I rooted hard for The Electric Lady; I wanted to adore it. Pop could use a new black female heavyweight, especially one, like Monáe, whose brand of third-wave feminism is sneakier than the norm, less beholden to, ahem, the male gaze. (In both “women’s clothes” and full drag-king-mode, she is one of music’s snazziest dressers, sexy even though she shows less skin than any female star this side of Susan Boyle.) The past few years have seen accolades heaped on male R&B upstarts like Ocean, Miguel, and the Weeknd; women have largely been left out in the cold. With the obvious exceptions of those global colossi Beyoncé and Rihanna, and the trickster-princess Nicki Minaj, black women are marginal figures in today’s pop. So far, 2013 has brought excellent albums by the likes of Ciara, Fantasia, Chrisette Michele, Kelly Rowland, Dawn Richard, and the British ­category-buster Laura Mvula. But these records have foundered commercially and, mostly, been ignored by critics.

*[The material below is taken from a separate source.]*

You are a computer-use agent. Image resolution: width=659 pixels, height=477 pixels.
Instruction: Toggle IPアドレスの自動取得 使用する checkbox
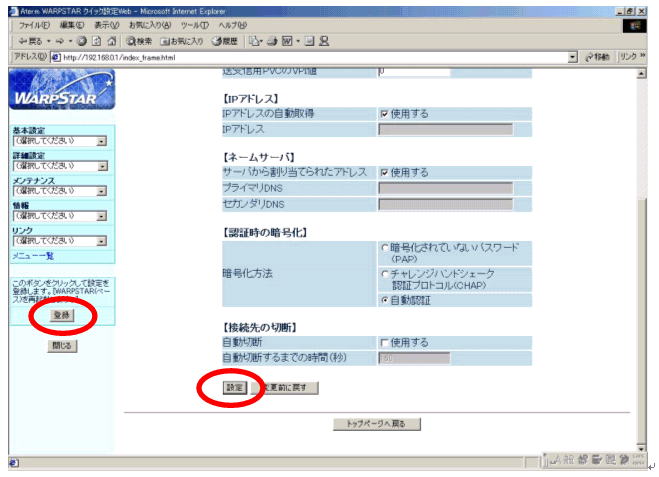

Monáe stands a better chance — with the music press, at the very least. (The only people who like a black bohemian more than fellow black bohemians are white rock critics.) As a performer, Monáe stands apart. She’s a dazzling dancer; her kinetic video for the single “Q.U.E.E.N.” may be the year’s best. I just wish she had songs worthy of her charisma and her concepts. The most tantalizing near miss on The Electric Lady is “Dance Apocalyptic,” a typically heady Monáe mash-up. The lyrics give a feminist spin to Juicy J’s twerk anthem “Bandz a Make Her Dance” and “Smokin’ in the Boys Room” and wink at Prince’s doomsday party “1999”; the music blends Calloway jitterbug, Louis Jordan jumpin’ jive, doo-wop (“Shalang-alang-alang”), Motown, and, of course, hip-hop. It’s the kind of postmodern mash-up I love to love, but the result is less than the sum of those promising parts: It sounds small and studied, like the fussy retro-soul that wafts across the ocean from London every month or so. Wanted: more wondervibes.

The Electric Lady by Janelle Monáe. Wondaland Arts Society/Bad Boy.

*This article originally appears in the September 16, 2013 issue of New York Magazine.